__Task goal__
How many of the lines below hold the string "computer"? Say only the number.

[Data supplied Boundary: Start]

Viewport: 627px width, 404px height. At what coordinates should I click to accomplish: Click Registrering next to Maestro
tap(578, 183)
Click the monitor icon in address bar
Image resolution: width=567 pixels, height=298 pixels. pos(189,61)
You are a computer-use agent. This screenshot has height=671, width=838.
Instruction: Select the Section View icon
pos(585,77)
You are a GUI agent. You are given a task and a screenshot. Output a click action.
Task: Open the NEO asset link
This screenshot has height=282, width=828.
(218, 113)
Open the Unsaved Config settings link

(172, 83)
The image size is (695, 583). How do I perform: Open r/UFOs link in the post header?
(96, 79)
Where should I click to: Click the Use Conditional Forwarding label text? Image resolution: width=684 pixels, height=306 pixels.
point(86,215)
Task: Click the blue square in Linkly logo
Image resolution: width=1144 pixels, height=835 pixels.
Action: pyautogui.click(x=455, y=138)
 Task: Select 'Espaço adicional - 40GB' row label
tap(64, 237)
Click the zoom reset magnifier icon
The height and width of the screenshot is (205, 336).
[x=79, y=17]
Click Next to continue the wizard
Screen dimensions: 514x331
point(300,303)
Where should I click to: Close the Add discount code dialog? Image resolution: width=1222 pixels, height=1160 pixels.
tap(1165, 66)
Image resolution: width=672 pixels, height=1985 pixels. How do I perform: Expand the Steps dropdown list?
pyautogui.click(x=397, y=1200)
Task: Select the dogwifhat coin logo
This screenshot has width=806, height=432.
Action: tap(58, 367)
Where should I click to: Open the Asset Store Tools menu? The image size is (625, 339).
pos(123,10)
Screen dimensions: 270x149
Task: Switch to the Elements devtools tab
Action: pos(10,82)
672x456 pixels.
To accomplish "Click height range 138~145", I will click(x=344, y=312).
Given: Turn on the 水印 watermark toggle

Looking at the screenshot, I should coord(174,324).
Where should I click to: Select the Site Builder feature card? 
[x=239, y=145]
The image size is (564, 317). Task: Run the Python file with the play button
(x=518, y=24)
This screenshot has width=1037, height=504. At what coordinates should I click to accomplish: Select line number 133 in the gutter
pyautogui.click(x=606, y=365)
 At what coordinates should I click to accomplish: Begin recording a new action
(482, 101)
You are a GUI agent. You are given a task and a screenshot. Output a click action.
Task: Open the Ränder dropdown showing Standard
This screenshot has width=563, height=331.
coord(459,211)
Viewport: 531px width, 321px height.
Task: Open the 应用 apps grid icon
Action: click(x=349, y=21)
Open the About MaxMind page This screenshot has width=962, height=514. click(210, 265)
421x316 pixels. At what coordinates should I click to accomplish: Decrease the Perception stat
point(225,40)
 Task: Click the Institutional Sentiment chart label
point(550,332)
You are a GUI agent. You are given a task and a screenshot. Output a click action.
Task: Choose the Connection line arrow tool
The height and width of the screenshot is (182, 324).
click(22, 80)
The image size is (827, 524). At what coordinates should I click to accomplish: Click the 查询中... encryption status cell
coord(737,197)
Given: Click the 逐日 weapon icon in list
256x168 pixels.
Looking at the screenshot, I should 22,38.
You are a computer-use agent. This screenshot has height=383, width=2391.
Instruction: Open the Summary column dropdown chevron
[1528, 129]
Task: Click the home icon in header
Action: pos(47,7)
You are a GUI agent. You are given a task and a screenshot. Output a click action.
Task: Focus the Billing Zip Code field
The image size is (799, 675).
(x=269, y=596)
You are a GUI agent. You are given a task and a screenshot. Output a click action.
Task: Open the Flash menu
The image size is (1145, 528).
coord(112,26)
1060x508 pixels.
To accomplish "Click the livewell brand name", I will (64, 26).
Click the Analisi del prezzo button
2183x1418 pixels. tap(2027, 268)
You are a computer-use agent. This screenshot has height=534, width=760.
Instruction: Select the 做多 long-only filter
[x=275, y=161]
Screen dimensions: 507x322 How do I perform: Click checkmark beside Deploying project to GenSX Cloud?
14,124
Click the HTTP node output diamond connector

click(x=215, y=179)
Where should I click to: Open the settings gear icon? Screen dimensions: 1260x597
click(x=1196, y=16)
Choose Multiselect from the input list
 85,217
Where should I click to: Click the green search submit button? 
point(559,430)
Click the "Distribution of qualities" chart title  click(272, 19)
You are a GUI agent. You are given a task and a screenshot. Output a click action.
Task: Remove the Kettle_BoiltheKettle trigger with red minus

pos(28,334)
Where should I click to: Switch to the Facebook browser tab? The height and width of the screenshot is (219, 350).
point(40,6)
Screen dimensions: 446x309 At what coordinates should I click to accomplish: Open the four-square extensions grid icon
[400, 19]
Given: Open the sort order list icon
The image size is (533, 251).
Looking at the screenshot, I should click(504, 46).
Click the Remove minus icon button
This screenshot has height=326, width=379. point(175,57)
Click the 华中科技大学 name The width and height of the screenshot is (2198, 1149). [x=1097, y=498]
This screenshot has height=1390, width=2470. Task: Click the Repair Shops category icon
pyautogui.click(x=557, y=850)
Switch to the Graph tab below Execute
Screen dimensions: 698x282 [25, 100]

[Data supplied Boundary: End]

__Answer section__
3